(Saved entries)
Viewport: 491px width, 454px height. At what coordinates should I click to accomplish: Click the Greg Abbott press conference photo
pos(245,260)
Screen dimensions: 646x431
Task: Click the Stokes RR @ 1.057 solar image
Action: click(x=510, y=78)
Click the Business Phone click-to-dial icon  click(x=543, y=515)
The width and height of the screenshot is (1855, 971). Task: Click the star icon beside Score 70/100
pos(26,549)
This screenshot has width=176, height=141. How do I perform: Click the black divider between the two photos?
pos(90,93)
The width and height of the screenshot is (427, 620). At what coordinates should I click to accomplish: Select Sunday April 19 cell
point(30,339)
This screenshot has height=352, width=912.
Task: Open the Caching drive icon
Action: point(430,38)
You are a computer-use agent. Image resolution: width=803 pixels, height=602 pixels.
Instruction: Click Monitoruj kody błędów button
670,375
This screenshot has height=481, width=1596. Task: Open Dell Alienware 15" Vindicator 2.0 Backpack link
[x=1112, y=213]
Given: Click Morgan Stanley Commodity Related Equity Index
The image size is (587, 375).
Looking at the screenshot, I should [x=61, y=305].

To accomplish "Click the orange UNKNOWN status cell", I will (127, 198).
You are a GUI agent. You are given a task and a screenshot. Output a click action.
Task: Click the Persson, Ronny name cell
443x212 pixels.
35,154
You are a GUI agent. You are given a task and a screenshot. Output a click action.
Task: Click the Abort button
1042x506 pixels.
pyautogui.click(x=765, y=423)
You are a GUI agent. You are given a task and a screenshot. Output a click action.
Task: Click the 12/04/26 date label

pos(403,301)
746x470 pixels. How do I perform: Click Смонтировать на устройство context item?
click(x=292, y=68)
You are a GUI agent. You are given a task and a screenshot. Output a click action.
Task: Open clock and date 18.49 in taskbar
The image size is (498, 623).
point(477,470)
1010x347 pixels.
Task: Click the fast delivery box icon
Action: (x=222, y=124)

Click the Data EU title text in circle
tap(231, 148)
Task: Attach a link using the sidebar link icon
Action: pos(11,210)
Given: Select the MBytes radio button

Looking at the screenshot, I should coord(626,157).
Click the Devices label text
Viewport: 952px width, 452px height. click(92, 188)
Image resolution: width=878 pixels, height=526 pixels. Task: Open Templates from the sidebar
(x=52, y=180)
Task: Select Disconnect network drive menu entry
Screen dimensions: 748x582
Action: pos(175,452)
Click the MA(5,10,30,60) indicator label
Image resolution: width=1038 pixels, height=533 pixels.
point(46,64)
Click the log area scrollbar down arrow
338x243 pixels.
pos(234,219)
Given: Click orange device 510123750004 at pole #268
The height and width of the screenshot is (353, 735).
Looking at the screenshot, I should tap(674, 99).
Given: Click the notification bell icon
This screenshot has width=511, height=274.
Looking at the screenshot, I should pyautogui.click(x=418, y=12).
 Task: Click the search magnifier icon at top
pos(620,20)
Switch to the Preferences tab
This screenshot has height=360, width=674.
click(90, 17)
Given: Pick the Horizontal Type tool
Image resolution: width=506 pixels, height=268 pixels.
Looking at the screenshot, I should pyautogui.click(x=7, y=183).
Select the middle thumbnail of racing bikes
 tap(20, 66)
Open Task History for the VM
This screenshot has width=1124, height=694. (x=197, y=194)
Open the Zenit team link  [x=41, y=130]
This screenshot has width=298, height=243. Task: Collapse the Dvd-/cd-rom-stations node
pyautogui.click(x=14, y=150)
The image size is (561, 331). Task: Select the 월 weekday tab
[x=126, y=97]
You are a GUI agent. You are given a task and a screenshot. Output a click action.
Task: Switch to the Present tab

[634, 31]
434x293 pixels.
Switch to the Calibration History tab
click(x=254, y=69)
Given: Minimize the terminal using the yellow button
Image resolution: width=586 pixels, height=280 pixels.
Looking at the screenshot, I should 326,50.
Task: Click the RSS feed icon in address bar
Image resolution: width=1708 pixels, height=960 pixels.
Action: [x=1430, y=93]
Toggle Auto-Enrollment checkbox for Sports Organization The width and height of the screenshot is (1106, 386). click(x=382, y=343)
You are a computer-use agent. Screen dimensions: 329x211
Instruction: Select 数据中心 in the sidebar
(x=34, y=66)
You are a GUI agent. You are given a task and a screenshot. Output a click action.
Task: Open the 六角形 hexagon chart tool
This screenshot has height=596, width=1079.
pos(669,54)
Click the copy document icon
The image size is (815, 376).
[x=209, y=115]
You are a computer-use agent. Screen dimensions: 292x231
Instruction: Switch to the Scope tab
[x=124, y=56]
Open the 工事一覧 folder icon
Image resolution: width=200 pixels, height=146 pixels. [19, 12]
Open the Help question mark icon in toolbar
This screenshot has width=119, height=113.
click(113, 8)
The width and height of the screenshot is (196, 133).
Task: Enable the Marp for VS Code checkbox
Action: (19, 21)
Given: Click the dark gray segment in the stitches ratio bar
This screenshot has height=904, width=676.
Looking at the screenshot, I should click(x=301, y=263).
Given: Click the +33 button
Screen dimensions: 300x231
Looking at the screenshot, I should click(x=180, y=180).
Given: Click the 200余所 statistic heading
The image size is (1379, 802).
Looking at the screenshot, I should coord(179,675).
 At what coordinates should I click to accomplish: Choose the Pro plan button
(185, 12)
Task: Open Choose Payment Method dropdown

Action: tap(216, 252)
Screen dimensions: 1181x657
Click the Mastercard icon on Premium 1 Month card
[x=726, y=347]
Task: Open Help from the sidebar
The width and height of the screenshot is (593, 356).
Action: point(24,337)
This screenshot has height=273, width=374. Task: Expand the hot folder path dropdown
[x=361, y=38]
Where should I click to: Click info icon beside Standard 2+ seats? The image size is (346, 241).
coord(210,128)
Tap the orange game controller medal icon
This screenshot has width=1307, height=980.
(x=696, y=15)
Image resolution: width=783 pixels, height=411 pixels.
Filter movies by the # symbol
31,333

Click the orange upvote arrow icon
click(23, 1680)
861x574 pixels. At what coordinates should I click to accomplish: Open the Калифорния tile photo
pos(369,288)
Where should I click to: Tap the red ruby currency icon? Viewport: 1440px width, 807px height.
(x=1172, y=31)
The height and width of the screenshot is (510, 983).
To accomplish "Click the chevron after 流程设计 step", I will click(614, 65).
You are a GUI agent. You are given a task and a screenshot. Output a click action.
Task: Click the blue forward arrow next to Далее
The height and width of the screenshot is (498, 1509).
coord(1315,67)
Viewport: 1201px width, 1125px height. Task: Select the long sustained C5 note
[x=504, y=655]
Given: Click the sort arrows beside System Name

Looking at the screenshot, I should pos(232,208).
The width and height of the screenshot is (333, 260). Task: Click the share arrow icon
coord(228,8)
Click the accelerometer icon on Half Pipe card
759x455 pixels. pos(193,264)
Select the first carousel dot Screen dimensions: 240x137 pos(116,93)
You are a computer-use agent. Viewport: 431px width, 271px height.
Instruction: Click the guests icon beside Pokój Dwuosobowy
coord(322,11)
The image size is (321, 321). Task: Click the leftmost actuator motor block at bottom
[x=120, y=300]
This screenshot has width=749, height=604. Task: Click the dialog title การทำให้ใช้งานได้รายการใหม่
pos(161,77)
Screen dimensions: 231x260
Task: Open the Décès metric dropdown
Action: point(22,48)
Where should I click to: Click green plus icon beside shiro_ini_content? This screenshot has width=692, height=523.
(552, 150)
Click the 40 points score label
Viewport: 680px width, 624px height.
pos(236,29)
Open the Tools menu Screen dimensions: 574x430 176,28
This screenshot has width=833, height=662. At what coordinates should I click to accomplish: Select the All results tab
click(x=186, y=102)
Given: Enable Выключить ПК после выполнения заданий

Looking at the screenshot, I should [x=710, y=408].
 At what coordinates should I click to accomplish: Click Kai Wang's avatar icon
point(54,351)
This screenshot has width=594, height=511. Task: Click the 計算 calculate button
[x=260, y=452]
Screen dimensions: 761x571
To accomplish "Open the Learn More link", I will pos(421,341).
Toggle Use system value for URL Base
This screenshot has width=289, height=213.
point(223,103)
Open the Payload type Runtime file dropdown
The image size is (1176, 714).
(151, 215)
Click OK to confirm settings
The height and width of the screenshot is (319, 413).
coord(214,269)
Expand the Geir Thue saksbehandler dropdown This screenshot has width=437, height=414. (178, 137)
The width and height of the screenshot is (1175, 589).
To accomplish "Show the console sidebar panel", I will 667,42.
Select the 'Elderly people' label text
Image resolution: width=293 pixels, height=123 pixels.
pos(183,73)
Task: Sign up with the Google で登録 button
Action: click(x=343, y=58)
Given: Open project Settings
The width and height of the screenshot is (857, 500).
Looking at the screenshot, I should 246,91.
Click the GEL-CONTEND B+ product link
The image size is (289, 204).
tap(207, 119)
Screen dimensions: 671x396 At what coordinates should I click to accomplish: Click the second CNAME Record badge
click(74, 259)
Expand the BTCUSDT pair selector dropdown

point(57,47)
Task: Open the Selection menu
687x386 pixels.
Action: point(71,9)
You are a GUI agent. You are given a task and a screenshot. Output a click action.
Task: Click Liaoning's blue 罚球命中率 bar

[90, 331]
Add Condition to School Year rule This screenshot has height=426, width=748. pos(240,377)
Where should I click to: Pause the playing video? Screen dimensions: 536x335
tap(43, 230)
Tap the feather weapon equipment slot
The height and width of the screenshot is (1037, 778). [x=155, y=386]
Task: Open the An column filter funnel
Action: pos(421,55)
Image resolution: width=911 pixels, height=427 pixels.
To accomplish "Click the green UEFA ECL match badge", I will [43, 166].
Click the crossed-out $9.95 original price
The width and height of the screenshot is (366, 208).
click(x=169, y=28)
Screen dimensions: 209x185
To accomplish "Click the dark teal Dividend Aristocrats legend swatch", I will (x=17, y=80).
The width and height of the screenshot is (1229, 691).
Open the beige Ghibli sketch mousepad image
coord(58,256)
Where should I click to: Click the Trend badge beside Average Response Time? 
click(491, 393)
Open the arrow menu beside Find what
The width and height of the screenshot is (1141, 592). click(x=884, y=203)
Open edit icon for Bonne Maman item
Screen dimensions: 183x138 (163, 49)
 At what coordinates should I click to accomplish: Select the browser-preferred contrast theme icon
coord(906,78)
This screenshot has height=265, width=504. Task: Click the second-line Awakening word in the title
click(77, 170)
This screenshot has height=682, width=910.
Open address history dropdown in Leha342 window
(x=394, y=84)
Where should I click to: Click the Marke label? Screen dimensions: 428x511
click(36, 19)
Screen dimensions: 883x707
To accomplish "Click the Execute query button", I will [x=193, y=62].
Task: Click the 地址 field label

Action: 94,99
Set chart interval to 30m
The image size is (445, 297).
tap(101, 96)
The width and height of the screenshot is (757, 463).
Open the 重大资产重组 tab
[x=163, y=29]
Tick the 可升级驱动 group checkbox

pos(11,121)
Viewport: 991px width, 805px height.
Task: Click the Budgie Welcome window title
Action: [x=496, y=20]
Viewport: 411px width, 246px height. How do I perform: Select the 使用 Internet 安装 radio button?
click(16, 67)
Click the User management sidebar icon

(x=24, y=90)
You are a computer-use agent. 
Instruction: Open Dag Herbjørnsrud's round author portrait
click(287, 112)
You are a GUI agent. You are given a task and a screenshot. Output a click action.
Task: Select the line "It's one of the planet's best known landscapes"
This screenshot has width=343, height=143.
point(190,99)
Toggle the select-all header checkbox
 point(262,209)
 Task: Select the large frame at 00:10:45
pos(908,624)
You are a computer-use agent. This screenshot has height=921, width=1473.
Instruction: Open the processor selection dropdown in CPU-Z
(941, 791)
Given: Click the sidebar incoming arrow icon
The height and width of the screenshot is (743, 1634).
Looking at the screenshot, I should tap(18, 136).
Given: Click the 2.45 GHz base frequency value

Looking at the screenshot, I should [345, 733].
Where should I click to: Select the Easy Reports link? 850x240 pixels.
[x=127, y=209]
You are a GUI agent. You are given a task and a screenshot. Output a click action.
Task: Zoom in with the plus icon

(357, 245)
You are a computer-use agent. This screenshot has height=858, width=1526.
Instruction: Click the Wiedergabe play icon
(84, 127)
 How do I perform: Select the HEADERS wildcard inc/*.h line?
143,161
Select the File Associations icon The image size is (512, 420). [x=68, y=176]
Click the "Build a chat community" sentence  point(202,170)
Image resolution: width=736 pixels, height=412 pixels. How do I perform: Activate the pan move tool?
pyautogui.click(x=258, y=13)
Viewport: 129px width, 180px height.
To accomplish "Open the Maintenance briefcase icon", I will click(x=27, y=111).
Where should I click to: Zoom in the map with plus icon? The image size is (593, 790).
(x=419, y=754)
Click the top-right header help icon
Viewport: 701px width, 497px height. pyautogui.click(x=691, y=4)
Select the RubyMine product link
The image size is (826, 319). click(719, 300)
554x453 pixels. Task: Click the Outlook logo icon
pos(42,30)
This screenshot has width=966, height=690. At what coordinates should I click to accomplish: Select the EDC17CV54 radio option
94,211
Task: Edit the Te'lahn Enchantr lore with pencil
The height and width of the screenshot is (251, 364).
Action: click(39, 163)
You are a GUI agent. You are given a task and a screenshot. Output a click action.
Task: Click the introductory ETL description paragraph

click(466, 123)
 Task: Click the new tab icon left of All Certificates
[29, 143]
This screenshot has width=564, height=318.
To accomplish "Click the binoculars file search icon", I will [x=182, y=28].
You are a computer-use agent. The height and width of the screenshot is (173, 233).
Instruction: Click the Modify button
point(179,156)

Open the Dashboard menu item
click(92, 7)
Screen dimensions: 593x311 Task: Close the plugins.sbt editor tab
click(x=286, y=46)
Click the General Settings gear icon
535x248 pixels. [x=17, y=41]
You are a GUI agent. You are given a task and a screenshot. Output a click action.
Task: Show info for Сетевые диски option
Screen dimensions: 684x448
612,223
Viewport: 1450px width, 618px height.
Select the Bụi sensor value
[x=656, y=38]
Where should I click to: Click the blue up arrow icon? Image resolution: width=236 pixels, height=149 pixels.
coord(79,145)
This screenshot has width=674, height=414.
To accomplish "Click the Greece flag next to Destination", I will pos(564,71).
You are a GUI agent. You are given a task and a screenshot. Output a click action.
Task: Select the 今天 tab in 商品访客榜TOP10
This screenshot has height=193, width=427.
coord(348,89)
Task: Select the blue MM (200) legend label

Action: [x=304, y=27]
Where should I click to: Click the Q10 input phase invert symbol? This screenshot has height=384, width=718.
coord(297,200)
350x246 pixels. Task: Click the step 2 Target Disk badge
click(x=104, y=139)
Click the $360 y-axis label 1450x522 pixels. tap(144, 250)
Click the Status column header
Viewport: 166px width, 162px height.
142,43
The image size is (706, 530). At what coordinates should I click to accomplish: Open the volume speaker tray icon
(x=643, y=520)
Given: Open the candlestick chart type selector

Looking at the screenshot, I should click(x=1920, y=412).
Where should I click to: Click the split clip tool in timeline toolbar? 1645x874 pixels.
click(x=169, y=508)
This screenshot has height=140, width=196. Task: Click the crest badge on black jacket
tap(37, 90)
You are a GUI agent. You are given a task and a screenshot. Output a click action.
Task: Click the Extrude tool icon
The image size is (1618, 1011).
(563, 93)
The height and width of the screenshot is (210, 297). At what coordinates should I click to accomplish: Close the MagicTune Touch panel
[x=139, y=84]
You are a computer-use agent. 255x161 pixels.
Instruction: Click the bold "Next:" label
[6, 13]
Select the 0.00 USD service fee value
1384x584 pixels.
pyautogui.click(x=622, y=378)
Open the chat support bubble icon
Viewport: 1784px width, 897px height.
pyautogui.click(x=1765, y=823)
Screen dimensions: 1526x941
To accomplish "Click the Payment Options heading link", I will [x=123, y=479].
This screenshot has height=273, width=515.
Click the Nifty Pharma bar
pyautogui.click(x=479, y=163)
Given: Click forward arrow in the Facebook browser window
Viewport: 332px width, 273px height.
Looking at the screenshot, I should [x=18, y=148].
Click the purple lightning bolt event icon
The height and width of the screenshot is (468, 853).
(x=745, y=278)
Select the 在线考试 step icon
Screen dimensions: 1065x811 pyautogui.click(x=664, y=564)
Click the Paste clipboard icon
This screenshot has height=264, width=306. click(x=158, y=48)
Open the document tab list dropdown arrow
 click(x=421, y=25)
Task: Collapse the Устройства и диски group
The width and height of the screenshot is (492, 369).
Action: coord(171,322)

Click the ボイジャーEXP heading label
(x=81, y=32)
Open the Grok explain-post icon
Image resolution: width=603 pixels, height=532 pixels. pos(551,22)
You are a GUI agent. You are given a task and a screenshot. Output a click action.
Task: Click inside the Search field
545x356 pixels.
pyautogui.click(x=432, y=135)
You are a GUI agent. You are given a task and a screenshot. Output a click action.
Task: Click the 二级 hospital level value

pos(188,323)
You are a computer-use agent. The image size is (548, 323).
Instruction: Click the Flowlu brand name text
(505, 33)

→ Exercise brief
All lines above from the one with "Where should I click to: Pause" to the one with "The width and height of the screenshot is (757, 463).", inclusive, should be copied exactly, and no other lines.

→ Solution to the exercise
Where should I click to: Pause the playing video? Screen dimensions: 536x335
tap(43, 230)
Tap the feather weapon equipment slot
The height and width of the screenshot is (1037, 778). [x=155, y=386]
Task: Open the An column filter funnel
Action: pos(421,55)
Image resolution: width=911 pixels, height=427 pixels.
To accomplish "Click the green UEFA ECL match badge", I will [43, 166].
Click the crossed-out $9.95 original price
The width and height of the screenshot is (366, 208).
click(x=169, y=28)
Screen dimensions: 209x185
To accomplish "Click the dark teal Dividend Aristocrats legend swatch", I will (x=17, y=80).
The width and height of the screenshot is (1229, 691).
Open the beige Ghibli sketch mousepad image
coord(58,256)
Where should I click to: Click the Trend badge beside Average Response Time? 
click(491, 393)
Open the arrow menu beside Find what
The width and height of the screenshot is (1141, 592). click(x=884, y=203)
Open edit icon for Bonne Maman item
Screen dimensions: 183x138 (163, 49)
 At what coordinates should I click to accomplish: Select the browser-preferred contrast theme icon
coord(906,78)
This screenshot has height=265, width=504. Task: Click the second-line Awakening word in the title
click(77, 170)
This screenshot has height=682, width=910.
Open address history dropdown in Leha342 window
(x=394, y=84)
Where should I click to: Click the Marke label? Screen dimensions: 428x511
click(36, 19)
Screen dimensions: 883x707
To accomplish "Click the Execute query button", I will [x=193, y=62].
Task: Click the 地址 field label

Action: 94,99
Set chart interval to 30m
The image size is (445, 297).
tap(101, 96)
The width and height of the screenshot is (757, 463).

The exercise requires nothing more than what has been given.